The Aug. 14 Business article "Right at Home on the Road" by Raymund Flandez reads like a press release for the recreational vehicle industry.
In the first five months of 2004, RV sales have increased 37 percent. But RV campsites have not increased 37 percent in Virginia in 10 years. Most campsites were built decades ago, and many cannot accommodate a 40-foot-long motor home.
The 41-year-old air-conditioning maintenance worker cited in Flandez's story is making a bad investment in buying a $159,000 motor home if he is still working. He will probably use it fewer than 30 days a year.
Camping fees are going up at terrific rates.
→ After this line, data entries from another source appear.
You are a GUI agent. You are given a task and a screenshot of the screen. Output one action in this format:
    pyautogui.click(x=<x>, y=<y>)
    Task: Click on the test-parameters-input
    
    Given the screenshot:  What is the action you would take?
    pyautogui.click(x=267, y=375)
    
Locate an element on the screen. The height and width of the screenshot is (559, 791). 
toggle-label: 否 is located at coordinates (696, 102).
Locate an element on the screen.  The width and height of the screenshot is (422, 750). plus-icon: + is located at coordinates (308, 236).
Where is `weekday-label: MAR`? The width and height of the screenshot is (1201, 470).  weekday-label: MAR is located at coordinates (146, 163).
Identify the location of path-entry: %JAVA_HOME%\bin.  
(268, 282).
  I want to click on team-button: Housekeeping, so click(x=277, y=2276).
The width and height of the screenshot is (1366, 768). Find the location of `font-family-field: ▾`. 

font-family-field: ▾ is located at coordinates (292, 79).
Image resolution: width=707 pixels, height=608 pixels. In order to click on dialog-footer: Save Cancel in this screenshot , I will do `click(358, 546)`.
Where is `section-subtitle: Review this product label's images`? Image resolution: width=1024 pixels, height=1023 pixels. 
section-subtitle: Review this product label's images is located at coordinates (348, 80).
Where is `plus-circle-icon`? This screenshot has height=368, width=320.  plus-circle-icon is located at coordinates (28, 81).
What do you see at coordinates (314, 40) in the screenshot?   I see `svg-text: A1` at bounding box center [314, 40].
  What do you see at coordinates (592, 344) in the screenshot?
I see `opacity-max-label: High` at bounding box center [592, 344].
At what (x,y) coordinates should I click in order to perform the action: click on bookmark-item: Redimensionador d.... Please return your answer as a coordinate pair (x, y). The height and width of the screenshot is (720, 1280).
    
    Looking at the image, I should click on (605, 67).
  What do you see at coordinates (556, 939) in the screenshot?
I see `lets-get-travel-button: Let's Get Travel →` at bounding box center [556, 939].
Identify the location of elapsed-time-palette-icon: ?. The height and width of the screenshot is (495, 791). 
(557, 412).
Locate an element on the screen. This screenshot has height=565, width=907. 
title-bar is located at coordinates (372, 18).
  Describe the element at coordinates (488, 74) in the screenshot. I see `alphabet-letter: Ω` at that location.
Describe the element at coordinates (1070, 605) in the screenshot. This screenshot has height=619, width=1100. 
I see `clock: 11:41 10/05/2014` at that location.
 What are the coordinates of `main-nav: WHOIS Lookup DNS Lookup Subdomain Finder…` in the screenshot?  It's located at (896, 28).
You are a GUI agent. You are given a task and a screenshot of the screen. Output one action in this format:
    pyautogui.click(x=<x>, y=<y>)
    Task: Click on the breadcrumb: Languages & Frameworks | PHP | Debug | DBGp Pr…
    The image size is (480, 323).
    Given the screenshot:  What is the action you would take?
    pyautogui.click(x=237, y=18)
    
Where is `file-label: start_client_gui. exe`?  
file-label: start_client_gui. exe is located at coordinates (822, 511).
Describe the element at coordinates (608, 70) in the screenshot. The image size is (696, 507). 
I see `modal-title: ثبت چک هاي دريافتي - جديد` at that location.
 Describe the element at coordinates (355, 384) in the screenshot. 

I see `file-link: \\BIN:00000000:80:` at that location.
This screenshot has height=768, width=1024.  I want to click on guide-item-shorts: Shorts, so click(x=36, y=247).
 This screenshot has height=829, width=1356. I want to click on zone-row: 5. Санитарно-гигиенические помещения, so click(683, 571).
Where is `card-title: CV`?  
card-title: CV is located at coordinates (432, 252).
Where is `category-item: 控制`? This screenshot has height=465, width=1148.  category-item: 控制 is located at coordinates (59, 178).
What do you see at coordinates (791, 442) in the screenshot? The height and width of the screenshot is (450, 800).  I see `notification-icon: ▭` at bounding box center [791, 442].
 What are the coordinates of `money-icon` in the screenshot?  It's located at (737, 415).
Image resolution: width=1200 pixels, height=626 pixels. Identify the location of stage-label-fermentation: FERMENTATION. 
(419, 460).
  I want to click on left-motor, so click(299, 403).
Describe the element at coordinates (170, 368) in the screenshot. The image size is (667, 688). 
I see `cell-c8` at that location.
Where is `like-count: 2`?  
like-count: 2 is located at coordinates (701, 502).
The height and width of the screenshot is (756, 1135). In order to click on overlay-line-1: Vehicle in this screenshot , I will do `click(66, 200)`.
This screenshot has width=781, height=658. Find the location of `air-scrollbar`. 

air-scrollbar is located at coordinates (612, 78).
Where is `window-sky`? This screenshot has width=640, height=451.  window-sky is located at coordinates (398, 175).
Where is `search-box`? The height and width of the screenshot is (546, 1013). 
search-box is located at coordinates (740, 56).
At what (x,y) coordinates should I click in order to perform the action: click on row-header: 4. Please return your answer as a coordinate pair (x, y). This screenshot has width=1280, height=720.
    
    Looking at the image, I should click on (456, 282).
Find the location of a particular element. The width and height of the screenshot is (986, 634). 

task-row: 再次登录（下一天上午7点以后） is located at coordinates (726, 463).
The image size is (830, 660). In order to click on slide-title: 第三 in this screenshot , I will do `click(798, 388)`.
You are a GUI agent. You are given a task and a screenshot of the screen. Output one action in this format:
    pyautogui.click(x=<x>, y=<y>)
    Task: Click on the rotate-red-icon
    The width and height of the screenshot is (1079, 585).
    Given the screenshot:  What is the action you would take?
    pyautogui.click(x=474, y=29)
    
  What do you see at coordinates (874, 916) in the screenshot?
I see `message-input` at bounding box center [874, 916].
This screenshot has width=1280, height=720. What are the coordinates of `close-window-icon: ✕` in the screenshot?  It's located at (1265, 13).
The only RV park near the District charges $50 or more per night, and all larger motor homes are charged the highest rate. Labor rates for RV repair run from $75 to $100 an hour. If any family can go camping for the summer for $500, I want to meet them.
There are a lot of other expenses. We are "full-time RVers" in a 40-foot diesel pusher that cost $157,000 in January 2003 and is now worth about $120,000. We keep good records. At a minimum we spend $2,000 per month. Campsites in Florida are scarce and expensive. Few state parks in Maryland allow pets, and 60 percent of RVers travel with pets.
Of course, we do love it. We have been to 49 states, all but two Canadian provinces and two-thirds of Mexico. But anyone contemplating enjoying the RV life should first go online and do some research. And they should get their information from RVers, not dealers, manufacturers or trade associations.